The story is of a house-master ("landowner" is our translation but it's not quite right) who goes out to the marketplace to find workers for the vineyard. He hires a group at 6 a.m. ("the first hour") and goes back to hire more at 9 a.m., noon, and 3 p.m. To the first group he promises a denarius, the "usual daily wage," and to the subsequent groups he promises "what is right." Finally he goes back at the eleventh hour (5 p.m.) and hires the last of those without work, sending them in to the vineyard for the last hour of the workday. Then he instructs the manager to pay each worker the full day's wage, starting with those hired at 5 p.m. This causes some resentment in those who worked all day; even though they were paid exactly what they expected, they do not appreciate the latecomers getting paid the same.

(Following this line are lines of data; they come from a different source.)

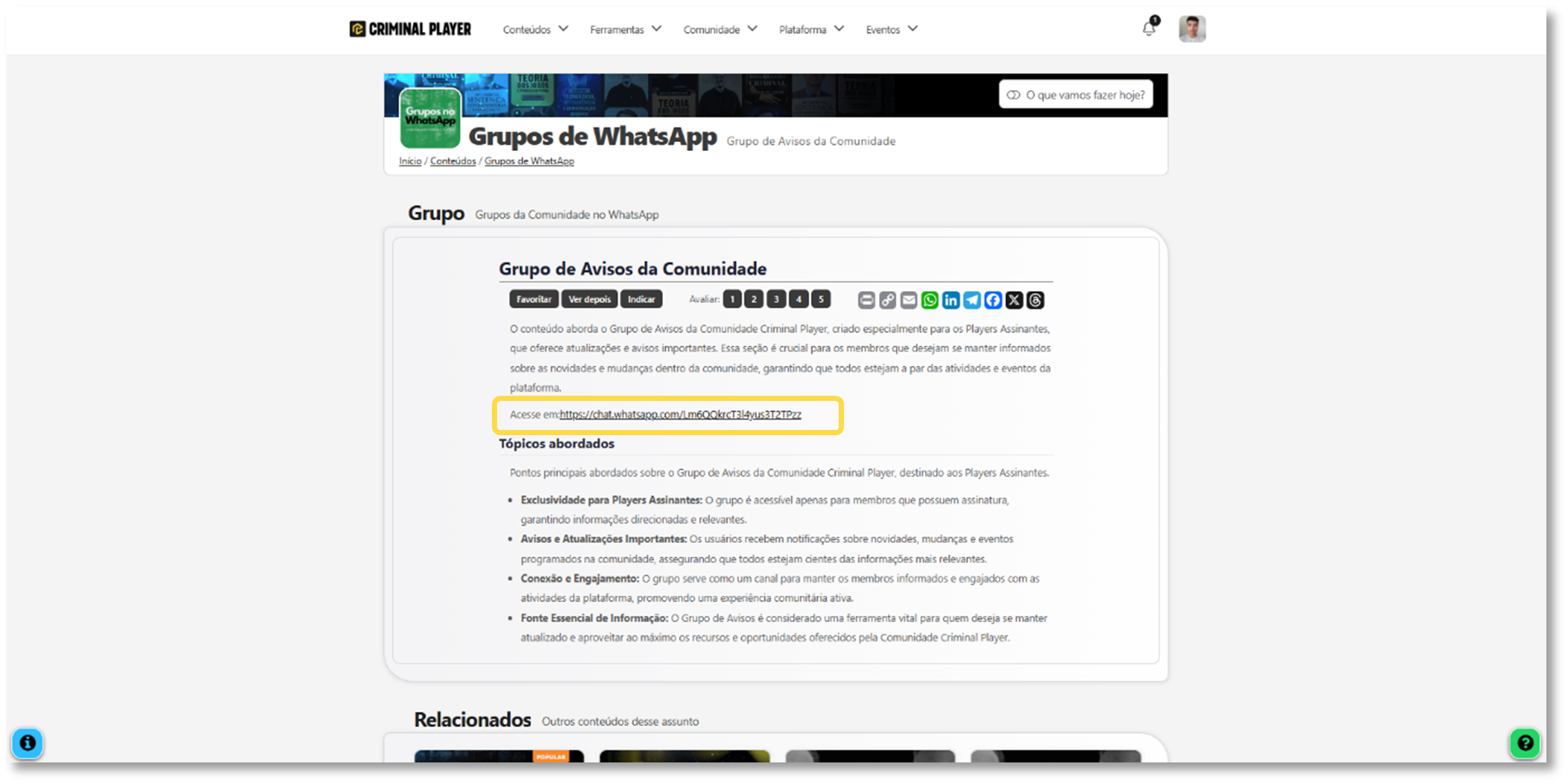Expand the Ferramentas menu
This screenshot has width=1568, height=784.
pos(624,29)
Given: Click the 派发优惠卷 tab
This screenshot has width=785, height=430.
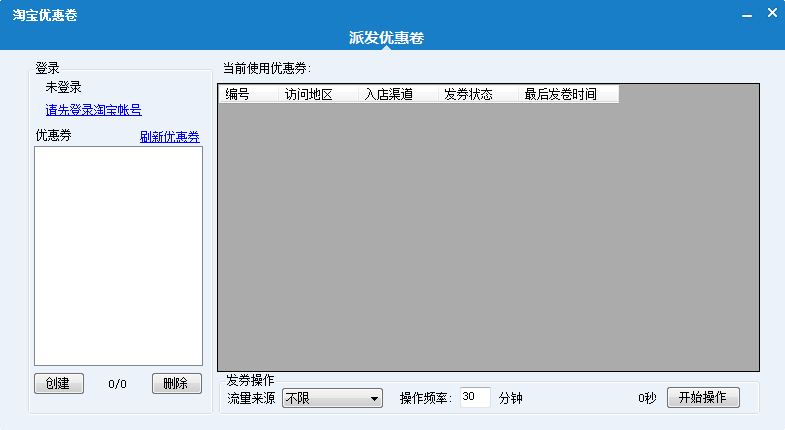Looking at the screenshot, I should pyautogui.click(x=386, y=38).
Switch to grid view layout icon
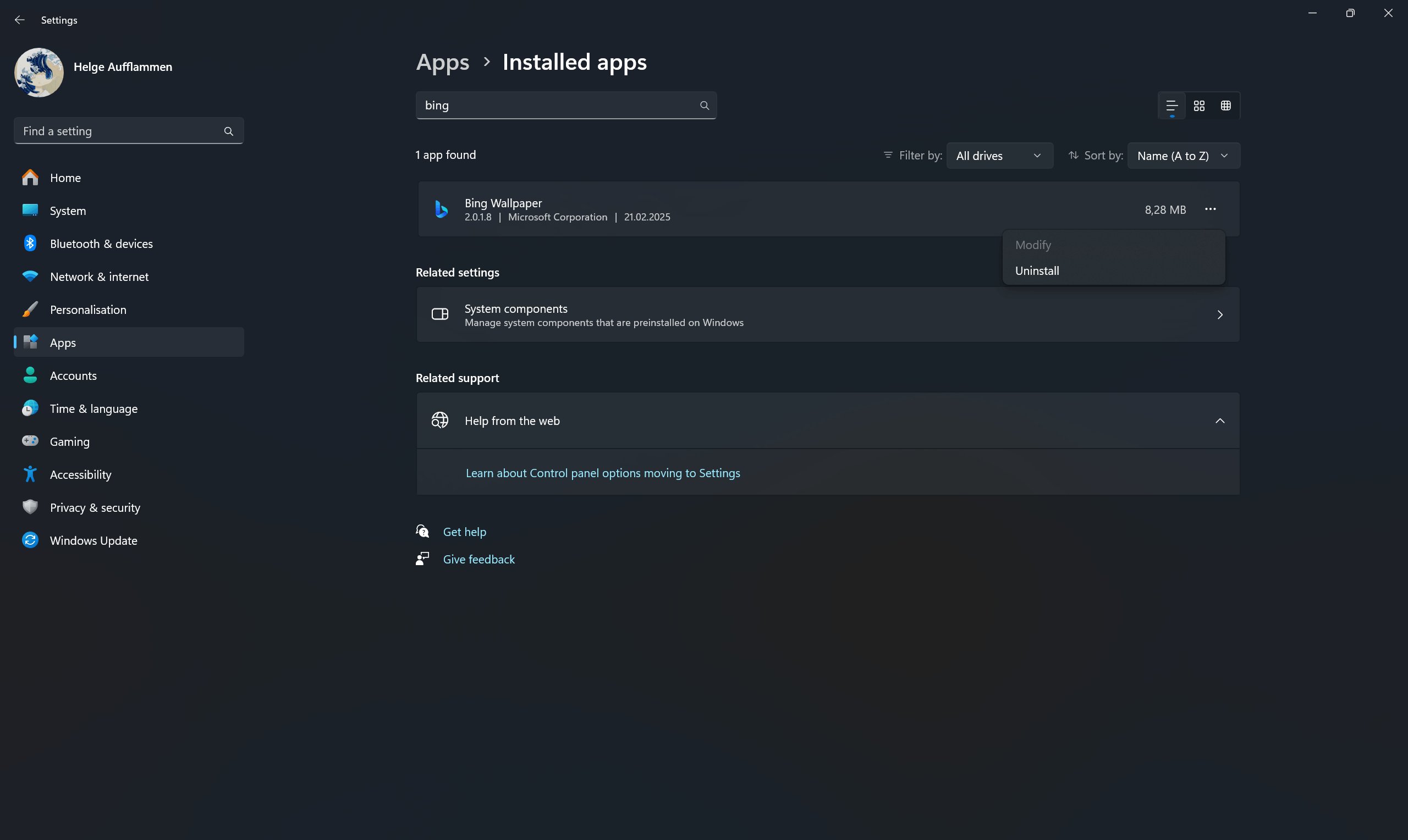This screenshot has height=840, width=1408. pyautogui.click(x=1198, y=106)
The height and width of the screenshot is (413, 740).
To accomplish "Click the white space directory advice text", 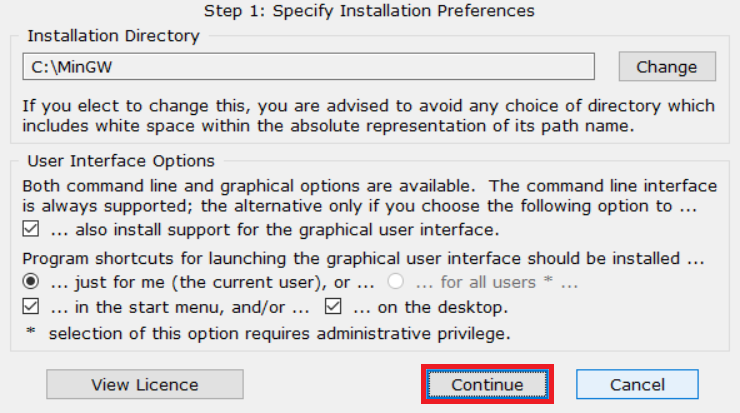I will pyautogui.click(x=369, y=116).
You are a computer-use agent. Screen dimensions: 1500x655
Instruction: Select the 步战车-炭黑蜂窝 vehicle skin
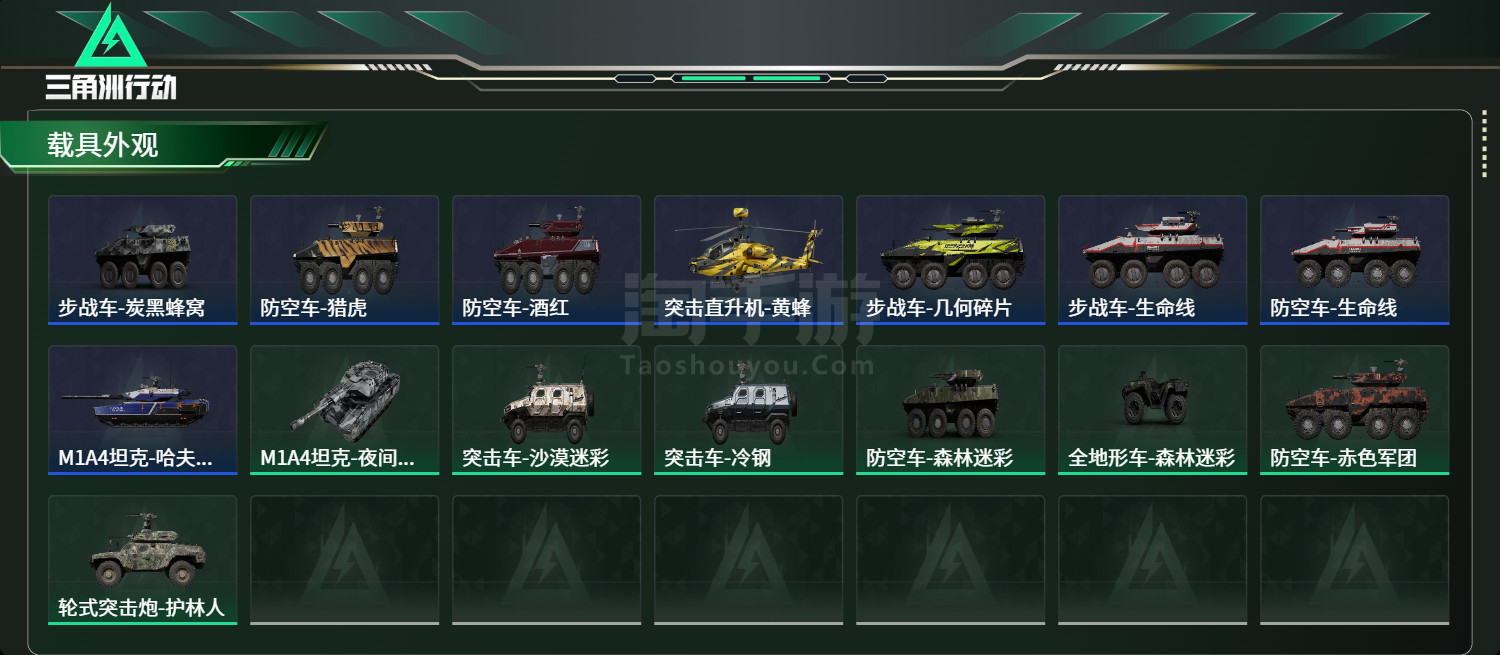click(142, 260)
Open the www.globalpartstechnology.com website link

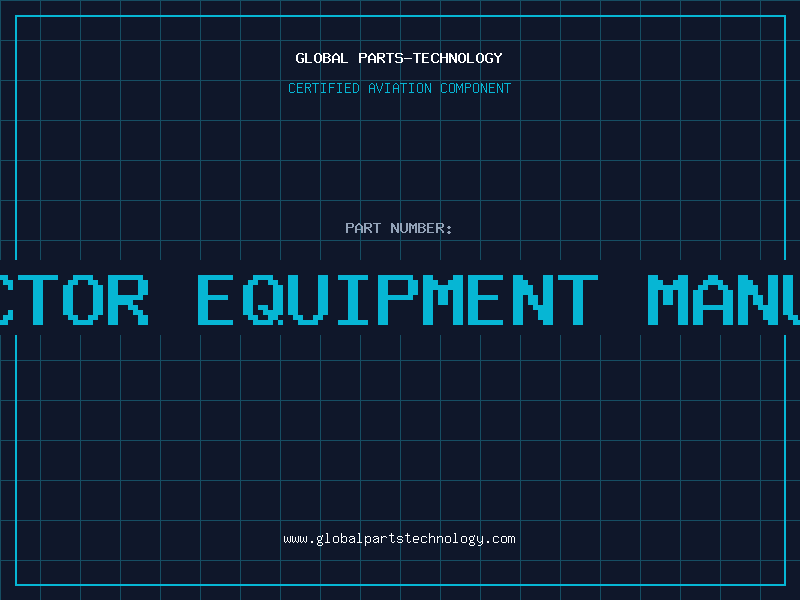point(399,539)
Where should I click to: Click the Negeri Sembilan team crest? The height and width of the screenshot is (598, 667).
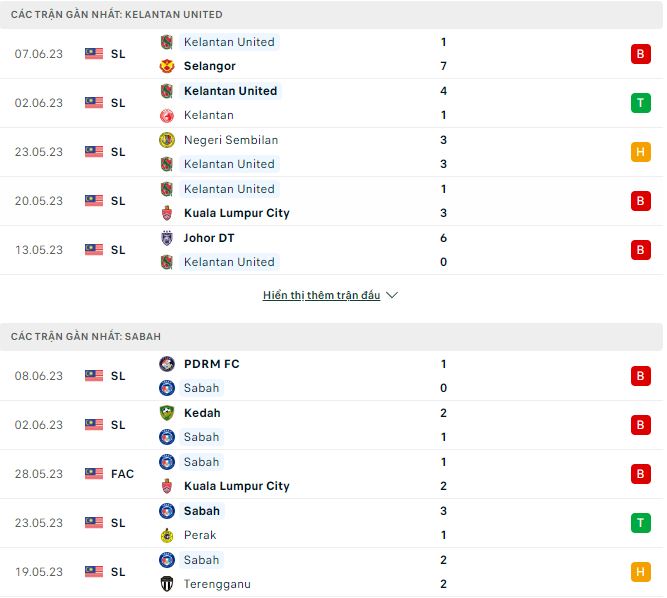pos(167,140)
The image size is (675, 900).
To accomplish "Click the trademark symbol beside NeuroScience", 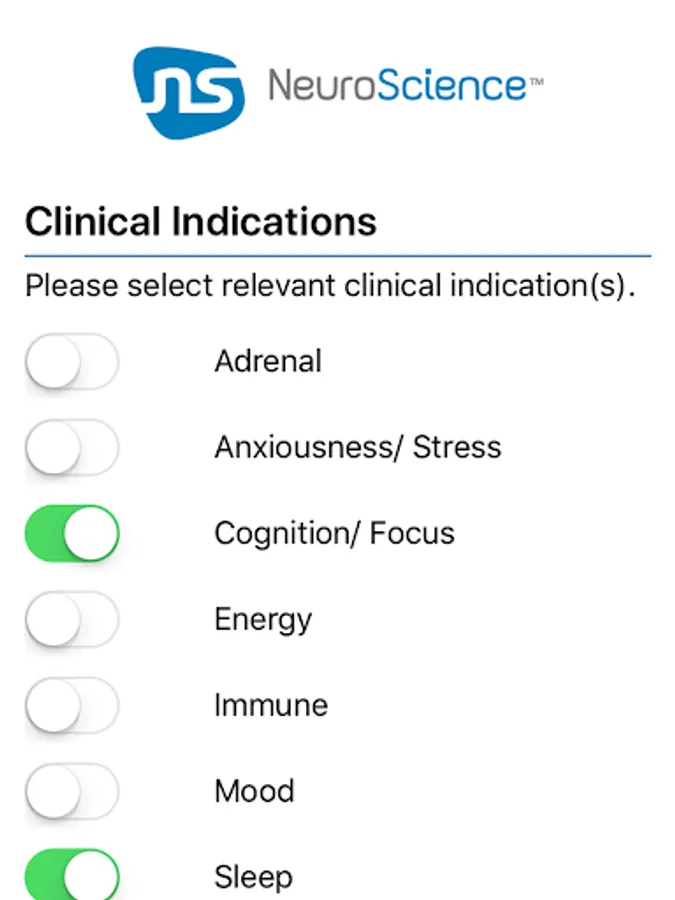I will click(536, 82).

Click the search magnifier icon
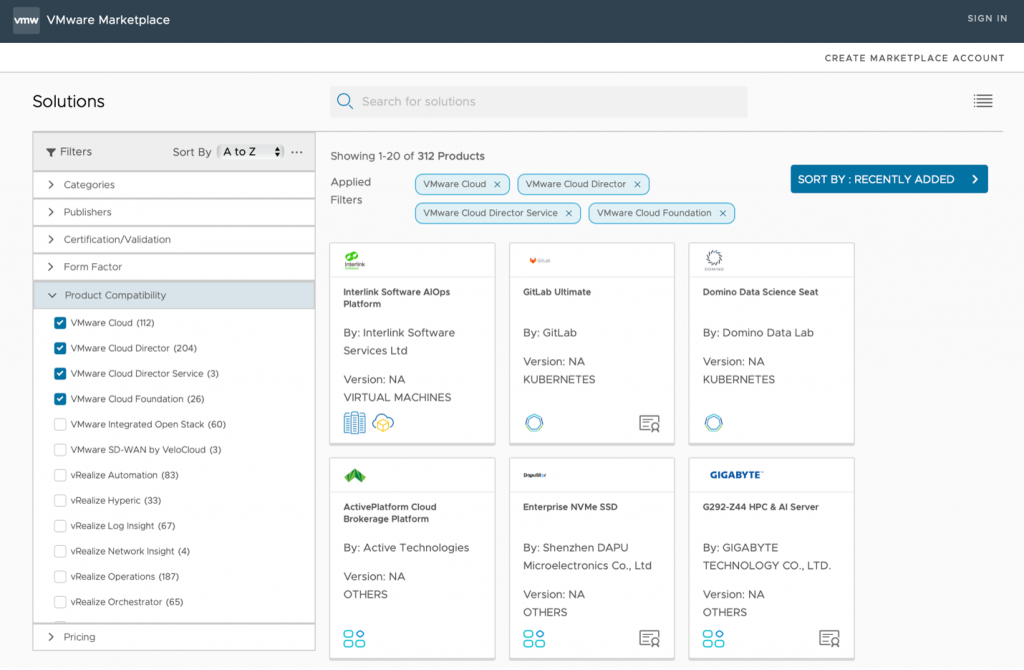(x=345, y=101)
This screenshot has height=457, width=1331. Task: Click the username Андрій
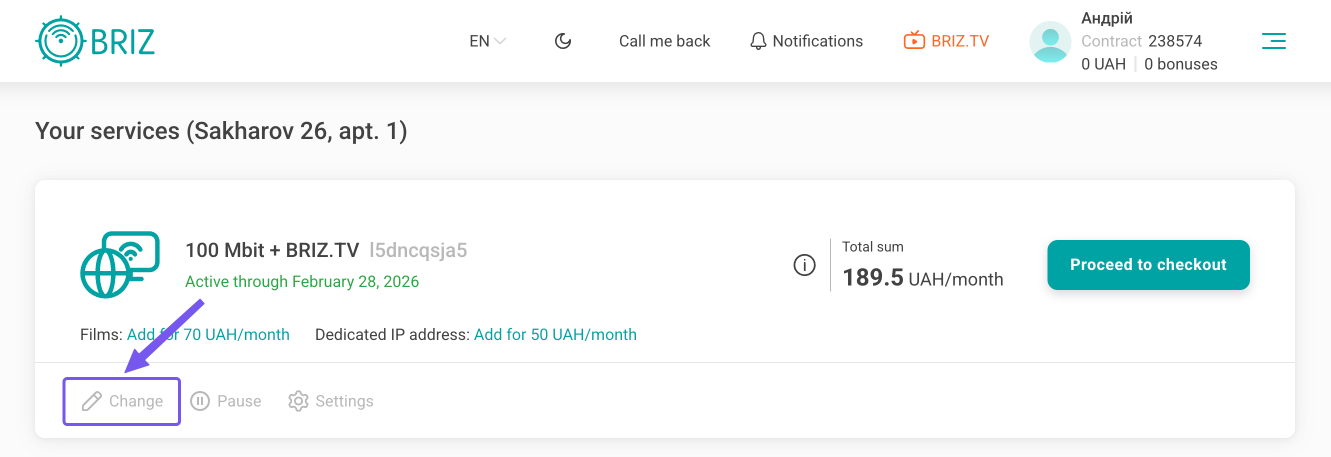click(1107, 18)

My perspective on this parable shifted at a synod assembly (of all places) when a pastor led a Bible study on it, retelling it from the perspective of the laborers who couldn't get hired all day and had to wait to the point of giving up before getting a last chance at work. It's easy enough to identify with those hired first, who work longest--we often feel that we are in that position. And it's easy to identify with the last hired, in an unreal way, as we sometimes feel ourselves to have received grace by the skin of our teeth. But hearing the story from the standpoint of actual day labor, where your family's ability to eat in the days ahead is dependent on being hired, made me feel differently about it. It's not actually easy to be looking for work and not finding it. And as a society, we tend to value the lives and welfare of those who are not working at a lower level than those who are (unless the people not working are living on investment income, in which case we tend not to object).
The parable confronts us with a scenario in which the house-master has chosen to honor the daily need of the workers rather than the hours they worked. No one would have objected if he'd pro-rated the wage for those hired later. It would be, in our world as in his, a kind of shrewd dealing and good stewardship to keep a lower but still technically "fair" wage for them. But the master in the story accepts both the hit to his "bottom line" and the resentment of the people he hired first in order to give a living wage to everyone.
It's worth running through this story a few times, putting ourselves in different places. How would we feel if we were the first hired? Or those hired mid-day, or at the last hour? How would we look at this scene--imagining a marketplace that always seems to have unemployed men looking for work--if we were the house-master? How would we interpret the master's command if we were the manager, handing out pay at the end of the day? The power of a parable is not that it makes a single point with a story, but that it invites us into a scene that has many possible meanings. We learn about ourselves and the assumptions we make when we hear it. And in that learning, Jesus is trying to show us something of the Kingdom of God.